EXERCISE DESCRIPTION => In the data below, one line contains "Task: Click the paragraph" and a later one contains "Image resolution: width=1512". Print both, with every line between them, exactly and alone.

RECORD EXTRACTS: Begin

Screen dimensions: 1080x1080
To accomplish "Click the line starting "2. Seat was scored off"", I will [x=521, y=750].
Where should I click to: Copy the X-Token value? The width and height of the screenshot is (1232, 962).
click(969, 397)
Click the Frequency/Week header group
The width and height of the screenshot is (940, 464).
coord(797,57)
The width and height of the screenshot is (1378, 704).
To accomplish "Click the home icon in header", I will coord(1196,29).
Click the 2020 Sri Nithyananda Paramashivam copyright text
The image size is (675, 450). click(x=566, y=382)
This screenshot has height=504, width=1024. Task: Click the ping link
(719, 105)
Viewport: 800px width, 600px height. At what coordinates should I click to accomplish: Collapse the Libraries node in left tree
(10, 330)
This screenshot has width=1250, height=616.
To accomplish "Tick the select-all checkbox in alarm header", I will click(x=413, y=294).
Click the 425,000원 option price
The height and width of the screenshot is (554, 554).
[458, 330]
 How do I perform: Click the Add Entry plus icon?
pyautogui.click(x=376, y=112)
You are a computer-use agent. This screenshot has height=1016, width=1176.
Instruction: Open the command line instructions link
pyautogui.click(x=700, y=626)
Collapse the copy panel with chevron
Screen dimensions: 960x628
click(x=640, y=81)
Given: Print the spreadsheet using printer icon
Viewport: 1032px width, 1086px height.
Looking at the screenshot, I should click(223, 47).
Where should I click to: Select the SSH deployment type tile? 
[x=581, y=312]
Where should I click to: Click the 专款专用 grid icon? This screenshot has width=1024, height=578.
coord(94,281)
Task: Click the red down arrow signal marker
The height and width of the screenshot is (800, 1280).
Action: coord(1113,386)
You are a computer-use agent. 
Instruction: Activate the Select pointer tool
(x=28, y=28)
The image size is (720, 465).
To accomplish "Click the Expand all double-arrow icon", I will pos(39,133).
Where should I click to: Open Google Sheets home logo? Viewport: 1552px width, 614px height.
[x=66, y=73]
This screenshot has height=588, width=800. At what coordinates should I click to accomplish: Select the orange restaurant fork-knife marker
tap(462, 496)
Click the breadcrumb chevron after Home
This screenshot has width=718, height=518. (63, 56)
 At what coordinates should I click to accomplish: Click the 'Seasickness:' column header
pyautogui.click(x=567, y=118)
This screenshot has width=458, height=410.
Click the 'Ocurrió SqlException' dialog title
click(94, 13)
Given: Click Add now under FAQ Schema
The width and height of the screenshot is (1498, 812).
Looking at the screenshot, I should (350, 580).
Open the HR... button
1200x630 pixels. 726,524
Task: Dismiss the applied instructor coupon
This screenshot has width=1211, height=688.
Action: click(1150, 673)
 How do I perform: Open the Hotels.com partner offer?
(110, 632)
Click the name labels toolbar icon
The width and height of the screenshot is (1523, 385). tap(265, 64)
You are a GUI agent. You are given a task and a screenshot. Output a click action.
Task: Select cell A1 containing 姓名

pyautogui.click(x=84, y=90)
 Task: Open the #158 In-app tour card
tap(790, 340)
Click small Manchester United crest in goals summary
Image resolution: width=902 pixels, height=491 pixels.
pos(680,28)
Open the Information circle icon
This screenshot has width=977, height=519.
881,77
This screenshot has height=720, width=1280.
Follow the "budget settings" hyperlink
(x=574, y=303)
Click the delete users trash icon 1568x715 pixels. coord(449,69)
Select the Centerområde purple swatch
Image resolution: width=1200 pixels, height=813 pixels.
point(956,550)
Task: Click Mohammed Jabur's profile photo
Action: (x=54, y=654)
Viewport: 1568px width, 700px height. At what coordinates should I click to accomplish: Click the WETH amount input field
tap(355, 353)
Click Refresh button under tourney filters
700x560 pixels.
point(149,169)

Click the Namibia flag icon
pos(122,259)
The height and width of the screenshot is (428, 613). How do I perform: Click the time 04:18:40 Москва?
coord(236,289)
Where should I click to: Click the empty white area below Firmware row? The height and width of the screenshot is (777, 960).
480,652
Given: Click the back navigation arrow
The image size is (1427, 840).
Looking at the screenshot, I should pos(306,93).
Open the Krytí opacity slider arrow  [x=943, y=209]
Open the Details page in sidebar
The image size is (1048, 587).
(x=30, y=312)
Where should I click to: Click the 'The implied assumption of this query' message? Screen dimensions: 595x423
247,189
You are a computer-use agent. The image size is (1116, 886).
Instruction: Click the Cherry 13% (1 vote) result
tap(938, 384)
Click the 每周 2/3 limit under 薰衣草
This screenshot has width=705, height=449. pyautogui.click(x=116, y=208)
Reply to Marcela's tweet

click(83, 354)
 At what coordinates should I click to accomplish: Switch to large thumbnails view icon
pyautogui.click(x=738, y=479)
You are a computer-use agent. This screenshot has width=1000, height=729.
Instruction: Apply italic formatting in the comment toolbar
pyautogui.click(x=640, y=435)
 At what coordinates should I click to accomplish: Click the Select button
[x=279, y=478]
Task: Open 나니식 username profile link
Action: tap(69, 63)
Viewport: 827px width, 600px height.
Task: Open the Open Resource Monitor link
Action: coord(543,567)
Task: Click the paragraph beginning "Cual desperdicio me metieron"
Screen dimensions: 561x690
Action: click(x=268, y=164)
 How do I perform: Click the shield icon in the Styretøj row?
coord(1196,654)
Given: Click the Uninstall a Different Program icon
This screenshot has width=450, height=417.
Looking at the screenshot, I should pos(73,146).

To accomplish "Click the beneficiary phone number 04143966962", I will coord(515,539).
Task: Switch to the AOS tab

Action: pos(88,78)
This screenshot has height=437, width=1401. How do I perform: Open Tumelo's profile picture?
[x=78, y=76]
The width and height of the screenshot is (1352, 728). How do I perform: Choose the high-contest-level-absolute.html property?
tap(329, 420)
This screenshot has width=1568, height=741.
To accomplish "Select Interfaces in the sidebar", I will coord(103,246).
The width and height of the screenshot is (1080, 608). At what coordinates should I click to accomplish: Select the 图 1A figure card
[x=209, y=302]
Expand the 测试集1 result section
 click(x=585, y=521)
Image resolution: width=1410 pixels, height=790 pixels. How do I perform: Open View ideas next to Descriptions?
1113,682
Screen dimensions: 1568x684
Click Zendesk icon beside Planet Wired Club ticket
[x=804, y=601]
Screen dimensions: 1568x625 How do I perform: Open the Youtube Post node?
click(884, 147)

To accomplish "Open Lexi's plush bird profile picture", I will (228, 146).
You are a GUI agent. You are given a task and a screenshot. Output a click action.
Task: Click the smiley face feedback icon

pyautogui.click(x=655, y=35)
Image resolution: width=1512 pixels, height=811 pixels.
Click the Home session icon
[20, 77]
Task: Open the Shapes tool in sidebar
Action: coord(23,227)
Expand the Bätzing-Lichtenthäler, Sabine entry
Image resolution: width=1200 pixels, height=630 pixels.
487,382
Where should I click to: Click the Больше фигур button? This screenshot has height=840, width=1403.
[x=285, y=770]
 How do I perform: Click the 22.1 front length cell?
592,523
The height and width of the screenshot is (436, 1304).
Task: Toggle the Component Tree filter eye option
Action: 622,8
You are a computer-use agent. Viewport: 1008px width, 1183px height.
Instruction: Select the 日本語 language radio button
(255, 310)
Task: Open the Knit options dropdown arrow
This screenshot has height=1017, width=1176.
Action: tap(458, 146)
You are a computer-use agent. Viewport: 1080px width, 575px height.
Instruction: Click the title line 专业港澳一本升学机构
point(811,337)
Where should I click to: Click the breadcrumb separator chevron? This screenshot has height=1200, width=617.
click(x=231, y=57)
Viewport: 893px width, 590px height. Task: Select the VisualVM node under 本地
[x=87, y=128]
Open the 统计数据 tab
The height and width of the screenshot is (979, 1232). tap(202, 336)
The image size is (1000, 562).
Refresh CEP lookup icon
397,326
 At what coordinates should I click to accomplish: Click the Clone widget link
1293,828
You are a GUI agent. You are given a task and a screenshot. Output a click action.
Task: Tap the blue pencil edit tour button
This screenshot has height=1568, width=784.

RECORD EXTRACTS: End

THE COMPLETED TASK =>
Task: Click the paragraph beginning "Cual desperdicio me metieron"
Screen dimensions: 561x690
Action: click(x=268, y=164)
 How do I perform: Click the shield icon in the Styretøj row?
coord(1196,654)
Given: Click the Uninstall a Different Program icon
This screenshot has width=450, height=417.
Looking at the screenshot, I should pos(73,146).

To accomplish "Click the beneficiary phone number 04143966962", I will coord(515,539).
Task: Switch to the AOS tab

Action: pos(88,78)
This screenshot has height=437, width=1401. How do I perform: Open Tumelo's profile picture?
[x=78, y=76]
The width and height of the screenshot is (1352, 728). How do I perform: Choose the high-contest-level-absolute.html property?
tap(329, 420)
This screenshot has width=1568, height=741.
To accomplish "Select Interfaces in the sidebar", I will coord(103,246).
The width and height of the screenshot is (1080, 608). At what coordinates should I click to accomplish: Select the 图 1A figure card
[x=209, y=302]
Expand the 测试集1 result section
 click(x=585, y=521)
Image resolution: width=1410 pixels, height=790 pixels. How do I perform: Open View ideas next to Descriptions?
1113,682
Screen dimensions: 1568x684
Click Zendesk icon beside Planet Wired Club ticket
[x=804, y=601]
Screen dimensions: 1568x625 How do I perform: Open the Youtube Post node?
click(884, 147)

To accomplish "Open Lexi's plush bird profile picture", I will (228, 146).
You are a GUI agent. You are given a task and a screenshot. Output a click action.
Task: Click the smiley face feedback icon

pyautogui.click(x=655, y=35)
Image resolution: width=1512 pixels, height=811 pixels.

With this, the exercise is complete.